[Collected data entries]
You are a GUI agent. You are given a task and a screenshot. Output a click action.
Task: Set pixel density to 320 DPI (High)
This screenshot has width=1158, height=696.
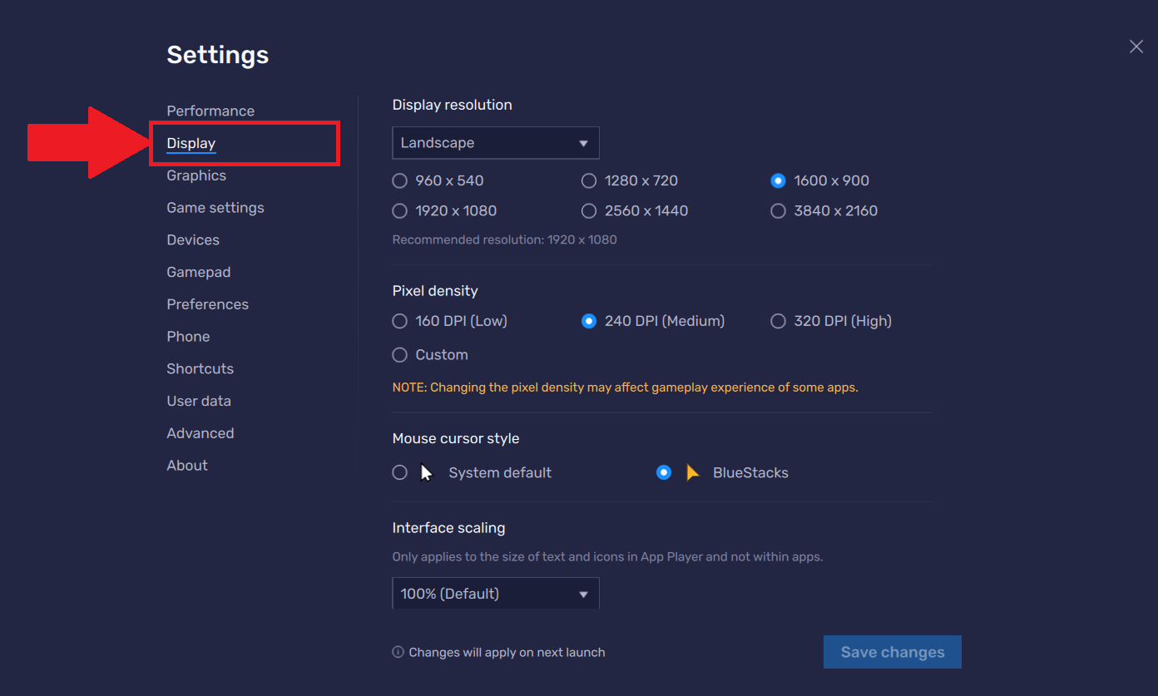coord(778,322)
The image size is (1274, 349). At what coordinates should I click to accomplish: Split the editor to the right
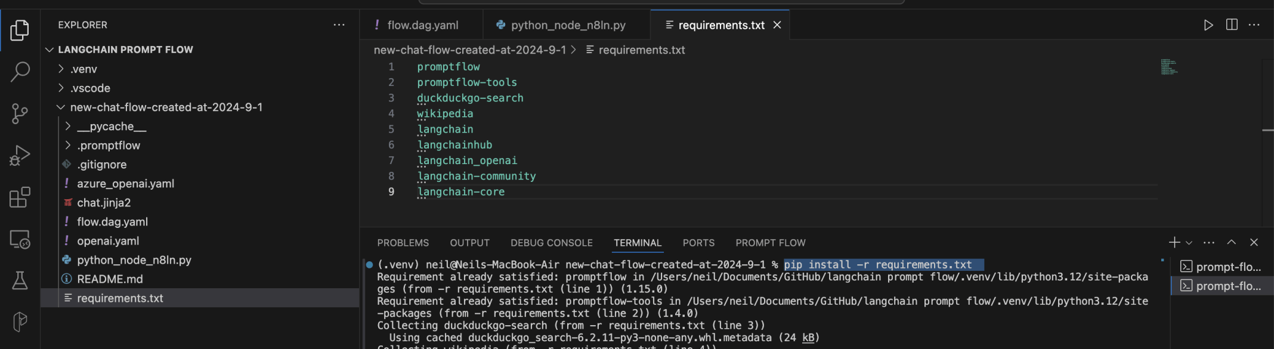(x=1231, y=25)
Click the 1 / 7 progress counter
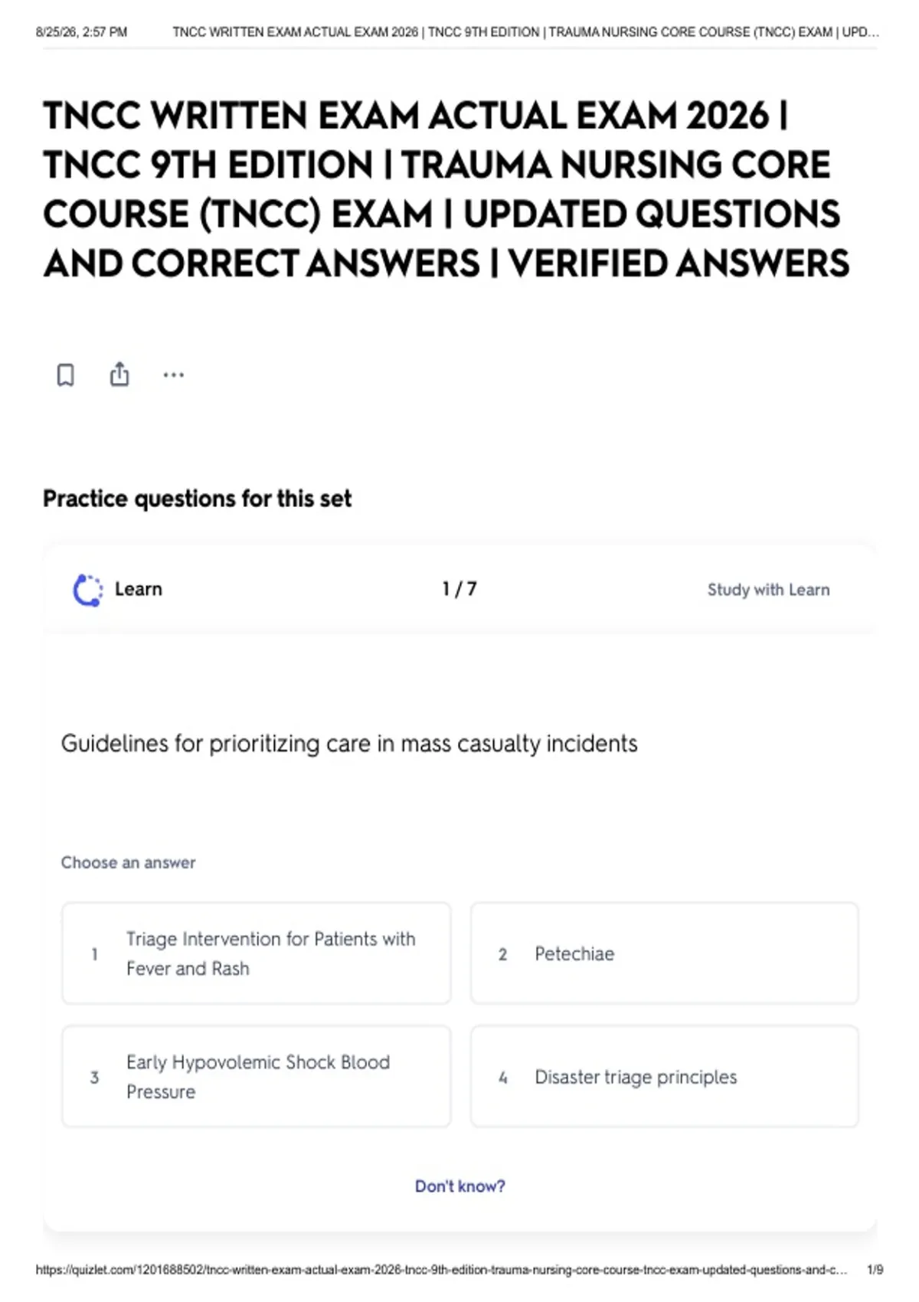The image size is (919, 1302). (x=460, y=589)
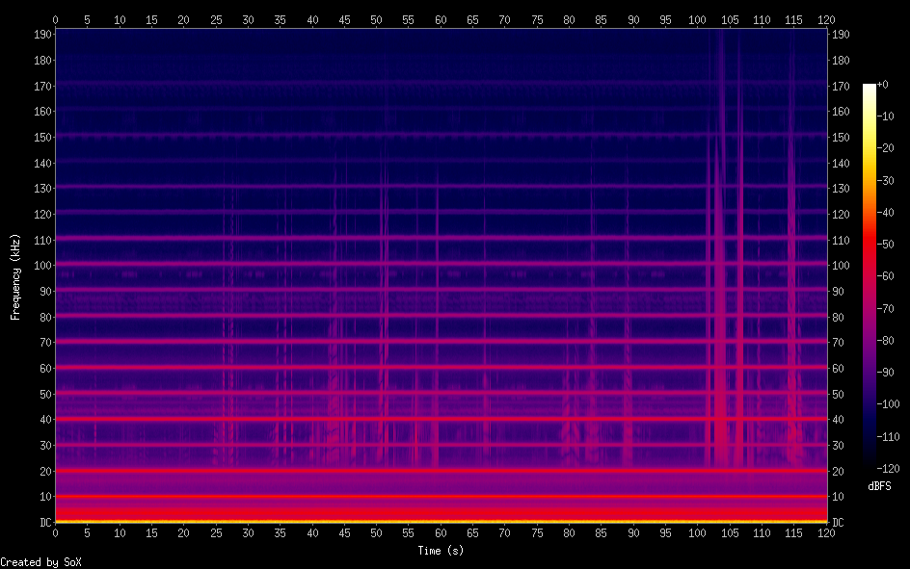Viewport: 910px width, 569px height.
Task: Click the broadband burst near 115 seconds
Action: pyautogui.click(x=793, y=337)
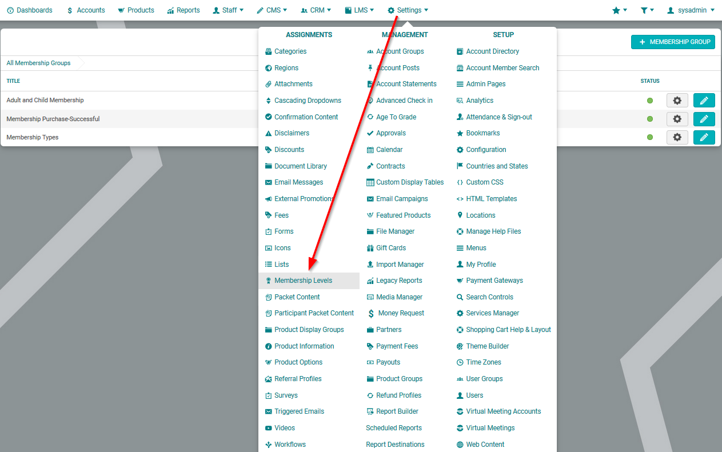
Task: Click the Gift Cards icon in Management column
Action: click(370, 248)
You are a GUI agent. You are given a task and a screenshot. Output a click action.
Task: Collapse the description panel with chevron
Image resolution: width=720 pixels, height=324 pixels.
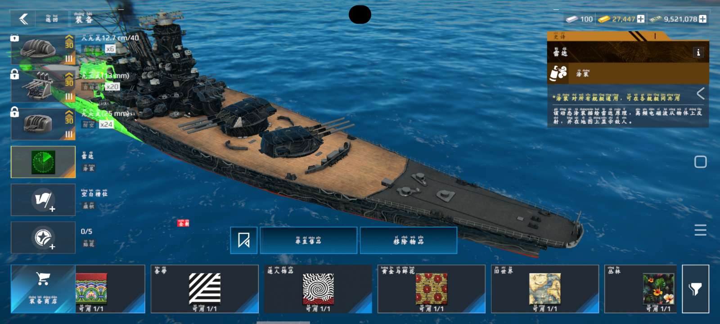click(701, 94)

= HOW TO COMPLETE THIS TASK =
Only the text of the records belongs in your answer, repeated exactly; the pictures stay out.

= PROBLEM SOLUTION =
You are a GUI agent. You are given a task and a screenshot. Output a click action.
Task: Set pixel density to 320 DPI (High)
This screenshot has width=1158, height=696.
coord(778,322)
The image size is (1274, 349). At what coordinates should I click to accomplish: Split the editor to the right
(x=1231, y=25)
Click the 1 / 7 progress counter
The image size is (919, 1302). (x=460, y=589)
Viewport: 910px width, 569px height.
Task: Click the broadband burst near 115 seconds
Action: pyautogui.click(x=793, y=337)
Task: Click the Gift Cards icon in Management column
Action: click(370, 248)
You are a GUI agent. You are given a task and a screenshot. Output a click action.
Task: Collapse the description panel with chevron
Image resolution: width=720 pixels, height=324 pixels.
click(701, 94)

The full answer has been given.